=== Extracted material ===

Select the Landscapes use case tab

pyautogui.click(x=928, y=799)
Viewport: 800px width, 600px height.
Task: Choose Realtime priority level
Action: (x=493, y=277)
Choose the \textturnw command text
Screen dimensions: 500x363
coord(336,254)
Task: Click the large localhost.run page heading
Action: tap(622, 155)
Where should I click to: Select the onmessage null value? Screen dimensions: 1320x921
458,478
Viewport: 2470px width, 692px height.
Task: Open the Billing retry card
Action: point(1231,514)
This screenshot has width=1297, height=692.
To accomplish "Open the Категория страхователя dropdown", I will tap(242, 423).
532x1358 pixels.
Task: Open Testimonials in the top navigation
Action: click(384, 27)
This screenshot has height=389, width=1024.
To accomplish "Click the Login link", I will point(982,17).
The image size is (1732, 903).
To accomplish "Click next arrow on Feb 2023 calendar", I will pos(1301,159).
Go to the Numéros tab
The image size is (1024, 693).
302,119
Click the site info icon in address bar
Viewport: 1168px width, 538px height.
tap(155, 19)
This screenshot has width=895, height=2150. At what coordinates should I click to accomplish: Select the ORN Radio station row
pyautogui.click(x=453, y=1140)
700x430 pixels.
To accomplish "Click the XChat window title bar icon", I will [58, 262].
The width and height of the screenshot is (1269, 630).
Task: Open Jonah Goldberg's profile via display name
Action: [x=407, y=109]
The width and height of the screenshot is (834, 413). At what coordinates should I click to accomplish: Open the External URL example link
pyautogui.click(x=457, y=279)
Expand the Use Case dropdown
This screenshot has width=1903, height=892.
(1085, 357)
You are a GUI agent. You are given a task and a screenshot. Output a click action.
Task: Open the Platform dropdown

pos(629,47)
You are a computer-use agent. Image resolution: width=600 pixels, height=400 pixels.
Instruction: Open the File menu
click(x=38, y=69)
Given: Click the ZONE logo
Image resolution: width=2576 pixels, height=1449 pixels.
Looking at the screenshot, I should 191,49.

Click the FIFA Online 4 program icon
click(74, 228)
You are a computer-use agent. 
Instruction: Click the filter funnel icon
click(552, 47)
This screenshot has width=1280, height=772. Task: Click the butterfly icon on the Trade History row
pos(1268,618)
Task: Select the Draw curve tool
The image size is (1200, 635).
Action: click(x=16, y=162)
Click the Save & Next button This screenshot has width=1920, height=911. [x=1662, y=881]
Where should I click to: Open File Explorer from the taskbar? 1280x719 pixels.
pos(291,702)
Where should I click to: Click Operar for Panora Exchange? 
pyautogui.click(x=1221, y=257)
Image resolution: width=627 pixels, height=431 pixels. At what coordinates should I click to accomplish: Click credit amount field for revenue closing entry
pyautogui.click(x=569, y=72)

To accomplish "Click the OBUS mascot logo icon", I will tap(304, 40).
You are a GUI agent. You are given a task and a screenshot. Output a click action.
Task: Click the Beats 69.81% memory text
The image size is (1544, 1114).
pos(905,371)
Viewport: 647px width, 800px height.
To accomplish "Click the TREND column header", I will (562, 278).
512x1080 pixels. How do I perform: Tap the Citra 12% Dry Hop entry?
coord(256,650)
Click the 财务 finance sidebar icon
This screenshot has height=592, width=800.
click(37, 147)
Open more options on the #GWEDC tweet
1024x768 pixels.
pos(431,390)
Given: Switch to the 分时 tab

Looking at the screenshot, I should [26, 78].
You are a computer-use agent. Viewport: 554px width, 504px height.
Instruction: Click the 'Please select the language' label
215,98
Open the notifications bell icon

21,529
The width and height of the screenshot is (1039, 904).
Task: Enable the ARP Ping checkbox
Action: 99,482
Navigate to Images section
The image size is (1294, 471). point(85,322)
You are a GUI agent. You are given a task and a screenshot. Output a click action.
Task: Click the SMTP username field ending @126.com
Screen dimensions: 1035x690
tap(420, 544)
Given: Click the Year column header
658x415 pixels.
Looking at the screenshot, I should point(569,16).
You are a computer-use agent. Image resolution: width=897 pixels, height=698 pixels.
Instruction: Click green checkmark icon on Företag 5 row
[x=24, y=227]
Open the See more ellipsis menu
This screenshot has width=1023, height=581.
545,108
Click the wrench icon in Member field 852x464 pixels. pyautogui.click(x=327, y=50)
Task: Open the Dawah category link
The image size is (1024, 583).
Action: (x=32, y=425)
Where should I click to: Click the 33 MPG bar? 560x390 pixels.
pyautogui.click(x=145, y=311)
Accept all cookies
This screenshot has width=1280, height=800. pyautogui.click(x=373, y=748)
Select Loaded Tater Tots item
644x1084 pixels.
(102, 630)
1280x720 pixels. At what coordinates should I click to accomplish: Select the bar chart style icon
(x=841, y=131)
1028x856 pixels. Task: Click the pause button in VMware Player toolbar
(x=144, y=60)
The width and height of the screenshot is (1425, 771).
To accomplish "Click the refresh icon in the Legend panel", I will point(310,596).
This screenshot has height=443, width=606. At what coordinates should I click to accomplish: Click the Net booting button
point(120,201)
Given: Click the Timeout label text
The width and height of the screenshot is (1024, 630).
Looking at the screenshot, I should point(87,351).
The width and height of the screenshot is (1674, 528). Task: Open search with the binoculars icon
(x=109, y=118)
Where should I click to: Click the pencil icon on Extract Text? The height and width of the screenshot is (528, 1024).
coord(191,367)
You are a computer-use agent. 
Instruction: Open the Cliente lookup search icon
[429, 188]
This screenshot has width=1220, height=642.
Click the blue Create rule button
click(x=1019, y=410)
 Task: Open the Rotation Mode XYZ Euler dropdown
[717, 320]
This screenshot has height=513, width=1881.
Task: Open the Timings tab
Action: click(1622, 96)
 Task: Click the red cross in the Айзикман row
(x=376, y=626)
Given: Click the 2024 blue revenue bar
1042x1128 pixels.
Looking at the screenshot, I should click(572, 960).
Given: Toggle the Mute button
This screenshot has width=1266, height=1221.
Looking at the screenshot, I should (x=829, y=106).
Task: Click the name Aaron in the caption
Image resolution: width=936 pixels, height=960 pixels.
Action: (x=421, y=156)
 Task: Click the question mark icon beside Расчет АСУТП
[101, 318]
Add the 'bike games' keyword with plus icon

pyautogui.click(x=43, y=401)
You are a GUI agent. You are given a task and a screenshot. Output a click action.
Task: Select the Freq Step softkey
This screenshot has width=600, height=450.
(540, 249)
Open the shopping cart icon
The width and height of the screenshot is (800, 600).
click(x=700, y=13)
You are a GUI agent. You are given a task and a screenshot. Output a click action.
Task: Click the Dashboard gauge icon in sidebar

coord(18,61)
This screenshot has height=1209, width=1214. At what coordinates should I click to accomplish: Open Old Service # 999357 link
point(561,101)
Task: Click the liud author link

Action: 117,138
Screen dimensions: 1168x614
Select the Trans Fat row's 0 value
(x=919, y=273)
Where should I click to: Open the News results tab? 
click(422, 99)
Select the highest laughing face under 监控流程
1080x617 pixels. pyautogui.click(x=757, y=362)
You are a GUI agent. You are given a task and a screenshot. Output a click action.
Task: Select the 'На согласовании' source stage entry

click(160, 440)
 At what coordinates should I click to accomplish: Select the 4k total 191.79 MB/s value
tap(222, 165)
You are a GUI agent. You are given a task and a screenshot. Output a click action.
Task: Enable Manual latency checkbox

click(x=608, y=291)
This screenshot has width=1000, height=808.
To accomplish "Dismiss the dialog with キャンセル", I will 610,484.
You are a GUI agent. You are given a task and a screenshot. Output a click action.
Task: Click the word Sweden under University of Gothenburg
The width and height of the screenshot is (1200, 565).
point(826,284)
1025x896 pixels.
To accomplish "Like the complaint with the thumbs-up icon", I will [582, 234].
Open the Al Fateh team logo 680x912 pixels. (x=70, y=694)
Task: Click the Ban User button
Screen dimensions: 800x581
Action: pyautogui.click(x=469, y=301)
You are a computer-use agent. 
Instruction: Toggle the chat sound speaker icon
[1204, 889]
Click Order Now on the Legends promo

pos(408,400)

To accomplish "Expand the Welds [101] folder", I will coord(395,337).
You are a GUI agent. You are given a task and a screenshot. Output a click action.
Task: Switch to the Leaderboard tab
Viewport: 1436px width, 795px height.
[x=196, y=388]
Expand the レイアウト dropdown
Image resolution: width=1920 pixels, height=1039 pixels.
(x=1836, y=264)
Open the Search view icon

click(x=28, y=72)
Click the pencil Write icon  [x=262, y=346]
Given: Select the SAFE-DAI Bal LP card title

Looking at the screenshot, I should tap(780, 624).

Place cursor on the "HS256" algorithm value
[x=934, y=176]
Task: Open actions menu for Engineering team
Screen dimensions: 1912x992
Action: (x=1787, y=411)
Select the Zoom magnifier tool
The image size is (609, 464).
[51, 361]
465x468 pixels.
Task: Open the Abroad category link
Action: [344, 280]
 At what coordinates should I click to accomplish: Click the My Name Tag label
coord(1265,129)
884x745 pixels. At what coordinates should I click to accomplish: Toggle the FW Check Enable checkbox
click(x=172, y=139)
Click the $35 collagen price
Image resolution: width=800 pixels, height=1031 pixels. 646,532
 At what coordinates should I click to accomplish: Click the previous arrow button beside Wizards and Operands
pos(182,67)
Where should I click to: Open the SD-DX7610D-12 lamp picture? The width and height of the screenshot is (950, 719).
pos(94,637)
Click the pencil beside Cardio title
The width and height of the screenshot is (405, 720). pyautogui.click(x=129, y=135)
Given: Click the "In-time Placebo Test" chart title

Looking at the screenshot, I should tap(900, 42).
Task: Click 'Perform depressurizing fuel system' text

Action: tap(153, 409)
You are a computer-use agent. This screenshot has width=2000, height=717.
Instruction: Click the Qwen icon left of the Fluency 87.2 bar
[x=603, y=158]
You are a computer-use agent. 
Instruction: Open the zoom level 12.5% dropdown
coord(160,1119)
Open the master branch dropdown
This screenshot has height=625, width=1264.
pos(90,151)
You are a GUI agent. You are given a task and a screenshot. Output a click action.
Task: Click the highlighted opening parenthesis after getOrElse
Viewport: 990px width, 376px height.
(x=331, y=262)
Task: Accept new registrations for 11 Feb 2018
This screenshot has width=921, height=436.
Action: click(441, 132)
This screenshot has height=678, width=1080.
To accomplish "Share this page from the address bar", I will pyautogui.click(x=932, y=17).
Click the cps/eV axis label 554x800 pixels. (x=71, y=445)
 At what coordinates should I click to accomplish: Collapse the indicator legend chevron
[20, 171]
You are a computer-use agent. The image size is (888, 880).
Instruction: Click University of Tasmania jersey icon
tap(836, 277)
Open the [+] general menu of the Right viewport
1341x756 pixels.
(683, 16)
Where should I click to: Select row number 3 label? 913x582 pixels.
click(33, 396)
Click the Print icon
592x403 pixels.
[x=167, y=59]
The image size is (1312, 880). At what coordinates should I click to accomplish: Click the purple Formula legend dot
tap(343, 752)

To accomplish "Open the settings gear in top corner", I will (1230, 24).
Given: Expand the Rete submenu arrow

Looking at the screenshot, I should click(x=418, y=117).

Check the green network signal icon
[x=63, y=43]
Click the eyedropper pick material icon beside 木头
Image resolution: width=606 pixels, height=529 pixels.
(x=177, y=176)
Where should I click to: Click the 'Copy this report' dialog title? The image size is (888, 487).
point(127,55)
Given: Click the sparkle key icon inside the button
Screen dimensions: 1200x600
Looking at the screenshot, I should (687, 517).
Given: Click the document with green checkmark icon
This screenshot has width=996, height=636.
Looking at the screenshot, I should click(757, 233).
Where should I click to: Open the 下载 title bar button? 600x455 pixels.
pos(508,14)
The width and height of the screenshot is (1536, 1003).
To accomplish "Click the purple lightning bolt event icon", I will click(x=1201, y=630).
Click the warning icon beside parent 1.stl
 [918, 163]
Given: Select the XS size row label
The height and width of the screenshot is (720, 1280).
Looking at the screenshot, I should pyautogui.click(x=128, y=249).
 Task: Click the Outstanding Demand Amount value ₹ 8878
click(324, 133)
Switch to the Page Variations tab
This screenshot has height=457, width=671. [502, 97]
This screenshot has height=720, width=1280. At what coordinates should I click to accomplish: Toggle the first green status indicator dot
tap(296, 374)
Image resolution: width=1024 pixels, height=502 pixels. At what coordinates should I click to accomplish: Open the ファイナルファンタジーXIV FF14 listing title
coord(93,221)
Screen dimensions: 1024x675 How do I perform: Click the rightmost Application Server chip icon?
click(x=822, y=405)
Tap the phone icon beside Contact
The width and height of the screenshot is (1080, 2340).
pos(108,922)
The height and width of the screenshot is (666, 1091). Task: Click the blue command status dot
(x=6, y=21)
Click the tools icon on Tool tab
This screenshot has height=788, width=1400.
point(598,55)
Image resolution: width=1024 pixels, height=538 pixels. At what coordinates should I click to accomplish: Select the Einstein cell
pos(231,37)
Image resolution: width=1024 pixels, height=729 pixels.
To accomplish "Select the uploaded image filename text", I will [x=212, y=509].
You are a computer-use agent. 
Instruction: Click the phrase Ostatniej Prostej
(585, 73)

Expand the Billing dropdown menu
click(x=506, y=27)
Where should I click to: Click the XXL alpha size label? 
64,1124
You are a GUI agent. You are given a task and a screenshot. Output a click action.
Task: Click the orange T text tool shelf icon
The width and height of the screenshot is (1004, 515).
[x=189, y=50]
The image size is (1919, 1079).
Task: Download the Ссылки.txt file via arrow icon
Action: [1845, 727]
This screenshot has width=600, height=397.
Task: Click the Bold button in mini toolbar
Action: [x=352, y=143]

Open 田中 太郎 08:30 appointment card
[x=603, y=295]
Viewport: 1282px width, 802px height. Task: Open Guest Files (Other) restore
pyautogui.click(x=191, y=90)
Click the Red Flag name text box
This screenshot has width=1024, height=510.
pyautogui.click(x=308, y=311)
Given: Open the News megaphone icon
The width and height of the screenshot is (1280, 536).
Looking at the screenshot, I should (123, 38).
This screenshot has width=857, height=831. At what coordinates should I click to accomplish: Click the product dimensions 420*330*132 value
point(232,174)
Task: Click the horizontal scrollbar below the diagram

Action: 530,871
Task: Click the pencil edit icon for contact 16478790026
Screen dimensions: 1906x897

===

Task to complete
How many lines in the records hold the string "logo"? Reply with the number alone.

Solution for this task
3